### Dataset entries
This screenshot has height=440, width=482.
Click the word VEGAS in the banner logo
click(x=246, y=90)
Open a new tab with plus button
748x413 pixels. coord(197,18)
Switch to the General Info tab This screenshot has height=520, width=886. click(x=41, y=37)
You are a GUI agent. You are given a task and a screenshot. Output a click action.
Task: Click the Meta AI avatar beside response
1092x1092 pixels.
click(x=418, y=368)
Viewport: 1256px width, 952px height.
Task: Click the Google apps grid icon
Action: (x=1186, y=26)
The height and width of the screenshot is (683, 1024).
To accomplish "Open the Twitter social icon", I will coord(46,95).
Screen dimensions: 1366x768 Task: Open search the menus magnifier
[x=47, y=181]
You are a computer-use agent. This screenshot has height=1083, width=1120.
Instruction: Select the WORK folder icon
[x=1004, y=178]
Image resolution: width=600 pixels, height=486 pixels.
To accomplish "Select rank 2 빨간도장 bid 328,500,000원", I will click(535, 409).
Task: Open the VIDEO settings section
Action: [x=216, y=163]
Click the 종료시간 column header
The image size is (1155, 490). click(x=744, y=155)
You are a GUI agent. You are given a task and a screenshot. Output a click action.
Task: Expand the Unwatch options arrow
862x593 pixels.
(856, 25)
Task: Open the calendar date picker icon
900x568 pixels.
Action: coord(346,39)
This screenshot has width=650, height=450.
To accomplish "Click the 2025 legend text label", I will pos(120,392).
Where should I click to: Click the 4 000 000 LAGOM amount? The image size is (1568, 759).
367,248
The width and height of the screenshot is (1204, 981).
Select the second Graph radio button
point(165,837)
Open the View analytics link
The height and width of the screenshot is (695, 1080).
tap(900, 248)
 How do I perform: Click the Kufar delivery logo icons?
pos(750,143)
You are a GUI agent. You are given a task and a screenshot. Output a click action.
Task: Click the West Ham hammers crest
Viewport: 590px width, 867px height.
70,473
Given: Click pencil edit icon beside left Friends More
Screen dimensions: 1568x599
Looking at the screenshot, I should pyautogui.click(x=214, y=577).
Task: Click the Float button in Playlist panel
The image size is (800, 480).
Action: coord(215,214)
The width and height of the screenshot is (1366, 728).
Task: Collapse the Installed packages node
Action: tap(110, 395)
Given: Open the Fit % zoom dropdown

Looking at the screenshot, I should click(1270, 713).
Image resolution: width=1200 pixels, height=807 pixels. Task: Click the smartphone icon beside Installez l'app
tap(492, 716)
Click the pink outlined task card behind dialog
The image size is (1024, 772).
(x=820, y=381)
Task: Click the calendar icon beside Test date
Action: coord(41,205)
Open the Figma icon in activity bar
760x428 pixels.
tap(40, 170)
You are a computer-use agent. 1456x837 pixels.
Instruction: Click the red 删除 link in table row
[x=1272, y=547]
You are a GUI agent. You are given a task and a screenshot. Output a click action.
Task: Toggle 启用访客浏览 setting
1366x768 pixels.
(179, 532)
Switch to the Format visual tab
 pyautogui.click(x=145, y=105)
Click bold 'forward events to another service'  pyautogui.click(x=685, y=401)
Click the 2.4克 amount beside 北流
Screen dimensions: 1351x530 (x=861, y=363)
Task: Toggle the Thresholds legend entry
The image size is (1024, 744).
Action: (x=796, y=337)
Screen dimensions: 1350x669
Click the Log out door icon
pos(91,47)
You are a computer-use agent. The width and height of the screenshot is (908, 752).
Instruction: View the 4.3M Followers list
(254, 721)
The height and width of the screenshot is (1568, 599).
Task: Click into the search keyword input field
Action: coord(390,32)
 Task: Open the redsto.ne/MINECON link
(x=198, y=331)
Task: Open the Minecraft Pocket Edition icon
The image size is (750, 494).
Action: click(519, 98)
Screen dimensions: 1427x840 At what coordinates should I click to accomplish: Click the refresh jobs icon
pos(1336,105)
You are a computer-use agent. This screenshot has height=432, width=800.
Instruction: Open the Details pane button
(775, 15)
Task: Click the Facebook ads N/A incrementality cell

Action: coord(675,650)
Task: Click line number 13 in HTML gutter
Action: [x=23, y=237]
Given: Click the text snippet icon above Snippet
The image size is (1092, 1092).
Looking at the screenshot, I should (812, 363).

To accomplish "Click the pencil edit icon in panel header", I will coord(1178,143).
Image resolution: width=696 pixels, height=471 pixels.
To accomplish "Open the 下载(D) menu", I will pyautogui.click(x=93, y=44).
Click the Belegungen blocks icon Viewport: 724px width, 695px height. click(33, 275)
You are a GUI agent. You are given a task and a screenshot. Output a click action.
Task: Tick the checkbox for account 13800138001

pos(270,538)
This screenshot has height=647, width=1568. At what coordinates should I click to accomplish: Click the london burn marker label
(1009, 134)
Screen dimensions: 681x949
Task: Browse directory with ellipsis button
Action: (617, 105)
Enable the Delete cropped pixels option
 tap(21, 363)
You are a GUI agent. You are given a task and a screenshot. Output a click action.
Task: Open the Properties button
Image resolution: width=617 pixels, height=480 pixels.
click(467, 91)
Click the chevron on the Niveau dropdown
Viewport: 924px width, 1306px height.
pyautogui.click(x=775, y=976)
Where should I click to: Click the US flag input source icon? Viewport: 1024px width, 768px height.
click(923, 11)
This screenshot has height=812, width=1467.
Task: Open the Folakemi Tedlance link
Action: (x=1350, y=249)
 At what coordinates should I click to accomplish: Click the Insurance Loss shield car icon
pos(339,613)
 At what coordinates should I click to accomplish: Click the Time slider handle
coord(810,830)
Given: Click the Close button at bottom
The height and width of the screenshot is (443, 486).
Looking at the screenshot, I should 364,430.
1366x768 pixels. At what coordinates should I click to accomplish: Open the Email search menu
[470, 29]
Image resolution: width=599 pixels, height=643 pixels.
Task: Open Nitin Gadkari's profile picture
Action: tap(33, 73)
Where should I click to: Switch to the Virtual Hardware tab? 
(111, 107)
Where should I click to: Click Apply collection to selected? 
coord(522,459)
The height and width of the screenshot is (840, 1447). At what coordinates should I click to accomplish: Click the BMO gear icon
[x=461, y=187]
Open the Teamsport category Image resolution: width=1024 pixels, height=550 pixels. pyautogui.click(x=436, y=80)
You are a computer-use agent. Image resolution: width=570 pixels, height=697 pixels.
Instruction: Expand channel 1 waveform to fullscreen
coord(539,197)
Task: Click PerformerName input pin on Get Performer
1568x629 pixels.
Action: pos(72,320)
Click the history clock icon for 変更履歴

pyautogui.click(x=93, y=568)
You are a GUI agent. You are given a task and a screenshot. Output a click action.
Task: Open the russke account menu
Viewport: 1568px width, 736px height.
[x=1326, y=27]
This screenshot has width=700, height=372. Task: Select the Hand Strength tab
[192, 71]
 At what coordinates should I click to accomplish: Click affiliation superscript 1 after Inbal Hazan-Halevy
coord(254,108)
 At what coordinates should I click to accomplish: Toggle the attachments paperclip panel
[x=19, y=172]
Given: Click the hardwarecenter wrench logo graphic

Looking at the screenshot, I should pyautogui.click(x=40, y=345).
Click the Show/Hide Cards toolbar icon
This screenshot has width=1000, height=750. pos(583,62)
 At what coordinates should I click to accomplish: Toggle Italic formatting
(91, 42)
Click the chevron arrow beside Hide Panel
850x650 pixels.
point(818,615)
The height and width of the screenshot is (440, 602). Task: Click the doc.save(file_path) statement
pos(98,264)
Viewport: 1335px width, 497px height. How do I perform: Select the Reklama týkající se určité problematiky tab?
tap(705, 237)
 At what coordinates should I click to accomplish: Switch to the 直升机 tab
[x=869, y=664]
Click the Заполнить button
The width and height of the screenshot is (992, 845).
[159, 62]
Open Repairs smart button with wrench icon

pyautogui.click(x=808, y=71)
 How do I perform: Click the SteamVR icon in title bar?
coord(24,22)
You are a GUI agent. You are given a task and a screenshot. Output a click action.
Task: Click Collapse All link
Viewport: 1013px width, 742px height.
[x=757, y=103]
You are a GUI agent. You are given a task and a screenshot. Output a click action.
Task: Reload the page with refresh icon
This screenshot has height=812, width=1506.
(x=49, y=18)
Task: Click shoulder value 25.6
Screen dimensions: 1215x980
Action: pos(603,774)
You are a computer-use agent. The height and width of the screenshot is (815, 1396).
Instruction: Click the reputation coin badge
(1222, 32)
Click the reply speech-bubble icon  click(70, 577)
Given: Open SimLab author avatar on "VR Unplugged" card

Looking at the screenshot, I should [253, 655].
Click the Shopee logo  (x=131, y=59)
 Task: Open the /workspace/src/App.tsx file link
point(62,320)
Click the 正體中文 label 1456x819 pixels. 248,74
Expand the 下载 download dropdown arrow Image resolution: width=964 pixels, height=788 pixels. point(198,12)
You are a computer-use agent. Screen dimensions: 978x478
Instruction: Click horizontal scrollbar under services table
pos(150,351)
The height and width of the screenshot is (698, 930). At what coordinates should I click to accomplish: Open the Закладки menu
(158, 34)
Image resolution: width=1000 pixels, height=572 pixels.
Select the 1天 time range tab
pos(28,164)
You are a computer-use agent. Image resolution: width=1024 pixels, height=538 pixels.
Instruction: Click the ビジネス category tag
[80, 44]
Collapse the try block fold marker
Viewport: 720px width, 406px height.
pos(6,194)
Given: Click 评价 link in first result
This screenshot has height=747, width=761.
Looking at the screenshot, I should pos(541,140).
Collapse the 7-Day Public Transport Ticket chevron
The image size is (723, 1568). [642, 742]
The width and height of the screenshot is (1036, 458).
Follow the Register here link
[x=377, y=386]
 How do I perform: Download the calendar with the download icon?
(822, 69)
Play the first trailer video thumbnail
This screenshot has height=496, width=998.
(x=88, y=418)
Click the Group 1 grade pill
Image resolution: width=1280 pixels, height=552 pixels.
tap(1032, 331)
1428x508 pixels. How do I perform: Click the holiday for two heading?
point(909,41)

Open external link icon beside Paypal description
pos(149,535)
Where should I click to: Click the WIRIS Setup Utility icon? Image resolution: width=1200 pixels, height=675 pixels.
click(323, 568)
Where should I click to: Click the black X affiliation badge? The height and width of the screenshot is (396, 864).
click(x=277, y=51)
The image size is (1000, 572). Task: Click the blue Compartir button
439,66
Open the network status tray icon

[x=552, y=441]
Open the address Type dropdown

### Action item
Can you repeat, word for word, every line above from the one containing "The height and width of the screenshot is (840, 1447)." down to the one containing "You are a computer-use agent. Image resolution: width=570", including both?

### Result for this exercise
The height and width of the screenshot is (840, 1447). At what coordinates should I click to accomplish: Click the BMO gear icon
[x=461, y=187]
Open the Teamsport category Image resolution: width=1024 pixels, height=550 pixels. pyautogui.click(x=436, y=80)
You are a computer-use agent. Image resolution: width=570 pixels, height=697 pixels.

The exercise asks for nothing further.